これまであまり注目されてこなかった海民からの視点、つまり水運による交易から見た歴史が述べられているので、読んでいて新鮮だった。
特に薩摩から紀伊への交易ルートがあり、このため種子島に伝来した鉄砲が急速に根来や雑賀に伝わって強力な鉄砲隊が編成されて信長や秀吉に頑強に抵抗したという部分については、これまで考えたこともなかったので視野が開けた気がする。

他には朝倉氏の一乗谷城が日本海交易で利益を築いたらしいことや、東美濃にある岩村城の規模が大きい背景には木曾という材木の産地を擁すること、六角氏の居城観音寺城のように城中に建物が造られた城を山岳城ということらしいことなど、これまでの歴史知識にないことがいくつも出てきて、かなり勉強になった。正直本を手に取ったときはあまり期待もせずに読みやすそうという理由で買ったのだが、予想を大きく超えて面白かったので儲かったような気持ちである。

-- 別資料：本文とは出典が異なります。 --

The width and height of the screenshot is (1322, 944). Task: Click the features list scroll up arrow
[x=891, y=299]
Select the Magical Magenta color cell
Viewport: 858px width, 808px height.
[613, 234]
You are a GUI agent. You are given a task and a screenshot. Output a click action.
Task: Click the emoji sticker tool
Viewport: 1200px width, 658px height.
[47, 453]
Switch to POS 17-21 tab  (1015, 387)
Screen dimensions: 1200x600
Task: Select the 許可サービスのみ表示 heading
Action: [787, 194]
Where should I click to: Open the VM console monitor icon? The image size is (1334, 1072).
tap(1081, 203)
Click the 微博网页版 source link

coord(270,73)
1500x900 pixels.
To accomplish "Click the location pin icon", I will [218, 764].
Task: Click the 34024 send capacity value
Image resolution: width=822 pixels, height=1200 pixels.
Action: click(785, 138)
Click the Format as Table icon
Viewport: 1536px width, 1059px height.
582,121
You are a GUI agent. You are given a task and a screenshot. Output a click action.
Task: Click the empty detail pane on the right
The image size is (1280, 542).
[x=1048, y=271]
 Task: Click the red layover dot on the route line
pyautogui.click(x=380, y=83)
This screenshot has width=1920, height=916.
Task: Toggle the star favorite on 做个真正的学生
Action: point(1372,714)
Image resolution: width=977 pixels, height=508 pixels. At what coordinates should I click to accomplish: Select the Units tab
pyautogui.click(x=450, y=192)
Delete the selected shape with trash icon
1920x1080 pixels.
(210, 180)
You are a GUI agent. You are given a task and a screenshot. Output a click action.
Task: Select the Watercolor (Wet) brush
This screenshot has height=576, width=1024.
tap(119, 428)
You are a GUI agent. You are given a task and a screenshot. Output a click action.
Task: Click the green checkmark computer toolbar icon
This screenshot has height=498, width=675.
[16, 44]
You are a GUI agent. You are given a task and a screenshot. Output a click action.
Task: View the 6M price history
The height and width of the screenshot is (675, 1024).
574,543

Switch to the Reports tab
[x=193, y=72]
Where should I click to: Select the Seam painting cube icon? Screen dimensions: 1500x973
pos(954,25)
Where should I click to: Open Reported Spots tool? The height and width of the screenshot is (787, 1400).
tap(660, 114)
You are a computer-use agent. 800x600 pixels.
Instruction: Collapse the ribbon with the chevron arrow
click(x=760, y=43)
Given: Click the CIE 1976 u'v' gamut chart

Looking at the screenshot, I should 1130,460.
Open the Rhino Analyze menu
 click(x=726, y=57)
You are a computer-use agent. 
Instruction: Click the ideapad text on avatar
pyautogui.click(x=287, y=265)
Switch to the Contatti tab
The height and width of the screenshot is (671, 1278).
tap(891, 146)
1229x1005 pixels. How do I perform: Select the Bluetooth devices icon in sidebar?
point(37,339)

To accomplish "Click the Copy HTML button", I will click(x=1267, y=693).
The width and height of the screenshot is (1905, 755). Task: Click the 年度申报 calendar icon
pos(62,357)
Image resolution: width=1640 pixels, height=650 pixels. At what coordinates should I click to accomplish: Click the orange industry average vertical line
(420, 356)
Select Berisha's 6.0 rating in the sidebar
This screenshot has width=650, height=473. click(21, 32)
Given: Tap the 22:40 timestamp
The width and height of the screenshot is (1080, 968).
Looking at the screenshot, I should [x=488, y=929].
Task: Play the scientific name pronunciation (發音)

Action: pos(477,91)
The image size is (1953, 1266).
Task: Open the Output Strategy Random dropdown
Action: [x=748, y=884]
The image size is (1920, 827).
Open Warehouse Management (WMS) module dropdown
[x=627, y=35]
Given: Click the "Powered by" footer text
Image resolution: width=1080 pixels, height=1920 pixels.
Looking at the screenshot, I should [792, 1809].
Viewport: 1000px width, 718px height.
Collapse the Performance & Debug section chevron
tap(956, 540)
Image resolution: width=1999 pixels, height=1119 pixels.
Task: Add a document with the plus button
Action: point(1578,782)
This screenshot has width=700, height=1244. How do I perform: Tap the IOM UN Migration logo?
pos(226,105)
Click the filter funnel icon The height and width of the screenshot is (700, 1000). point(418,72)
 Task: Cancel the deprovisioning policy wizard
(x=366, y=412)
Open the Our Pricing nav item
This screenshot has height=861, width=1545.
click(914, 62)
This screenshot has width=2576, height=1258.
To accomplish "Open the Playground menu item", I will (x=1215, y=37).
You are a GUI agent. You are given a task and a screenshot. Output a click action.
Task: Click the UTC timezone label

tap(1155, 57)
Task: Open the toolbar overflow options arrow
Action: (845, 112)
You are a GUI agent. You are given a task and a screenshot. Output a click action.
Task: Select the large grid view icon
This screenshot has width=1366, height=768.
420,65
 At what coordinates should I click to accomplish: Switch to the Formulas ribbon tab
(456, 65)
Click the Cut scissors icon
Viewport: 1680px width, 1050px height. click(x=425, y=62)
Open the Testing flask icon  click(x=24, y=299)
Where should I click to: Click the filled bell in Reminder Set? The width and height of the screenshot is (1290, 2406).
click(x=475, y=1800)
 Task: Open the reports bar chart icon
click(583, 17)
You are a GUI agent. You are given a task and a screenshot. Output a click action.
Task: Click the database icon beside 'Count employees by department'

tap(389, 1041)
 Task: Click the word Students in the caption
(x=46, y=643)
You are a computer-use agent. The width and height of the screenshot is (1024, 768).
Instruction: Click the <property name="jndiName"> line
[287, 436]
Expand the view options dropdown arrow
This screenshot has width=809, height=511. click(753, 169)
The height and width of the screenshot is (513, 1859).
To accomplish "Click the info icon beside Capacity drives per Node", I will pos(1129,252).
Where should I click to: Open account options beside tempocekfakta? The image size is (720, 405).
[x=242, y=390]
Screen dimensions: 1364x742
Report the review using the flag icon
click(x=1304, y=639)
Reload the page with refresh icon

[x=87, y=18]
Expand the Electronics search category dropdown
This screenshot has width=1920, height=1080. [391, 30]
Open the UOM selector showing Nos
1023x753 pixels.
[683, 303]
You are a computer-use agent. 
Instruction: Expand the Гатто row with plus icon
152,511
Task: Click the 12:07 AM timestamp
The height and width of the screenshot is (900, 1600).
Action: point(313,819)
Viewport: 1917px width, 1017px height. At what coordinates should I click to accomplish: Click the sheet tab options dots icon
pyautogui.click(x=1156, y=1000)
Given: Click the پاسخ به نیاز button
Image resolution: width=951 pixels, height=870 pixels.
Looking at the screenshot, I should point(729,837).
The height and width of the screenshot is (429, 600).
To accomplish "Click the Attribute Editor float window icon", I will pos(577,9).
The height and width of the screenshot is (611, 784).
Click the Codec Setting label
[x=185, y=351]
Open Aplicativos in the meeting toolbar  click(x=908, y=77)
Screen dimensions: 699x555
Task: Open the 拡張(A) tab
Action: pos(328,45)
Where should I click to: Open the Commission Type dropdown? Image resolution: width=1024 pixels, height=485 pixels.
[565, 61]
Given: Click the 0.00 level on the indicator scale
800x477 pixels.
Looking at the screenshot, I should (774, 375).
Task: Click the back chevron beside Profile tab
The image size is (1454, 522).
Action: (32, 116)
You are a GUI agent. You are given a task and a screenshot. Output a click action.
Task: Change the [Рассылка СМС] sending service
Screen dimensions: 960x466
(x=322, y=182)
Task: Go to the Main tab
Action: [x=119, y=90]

淡路島にある洲本城についても1章割かれており、ここは戦略上の要衝なのだが、これまであまり注目されてこなかった。司馬遼太郎の『播磨灘物語』でも、黒田官兵衛がちょっと出張して淡路を平定してきたように描かれていたが、実際に淡路の重要性はそんなものではないと分かった。
司馬さんは百姓という視点が中心にあったように感じるので、海民の視点はあまり得意でなかったのかもしれない。
著者の安部さんは海民からの視点などこれまでになかった視点からの歴史を述べるようなので今後の著作にも注目していきたい。

本書では近畿およびその周辺の山城ばかりが登場したので、別の作品で九州や中国、関東などの山城についても語ってほしい。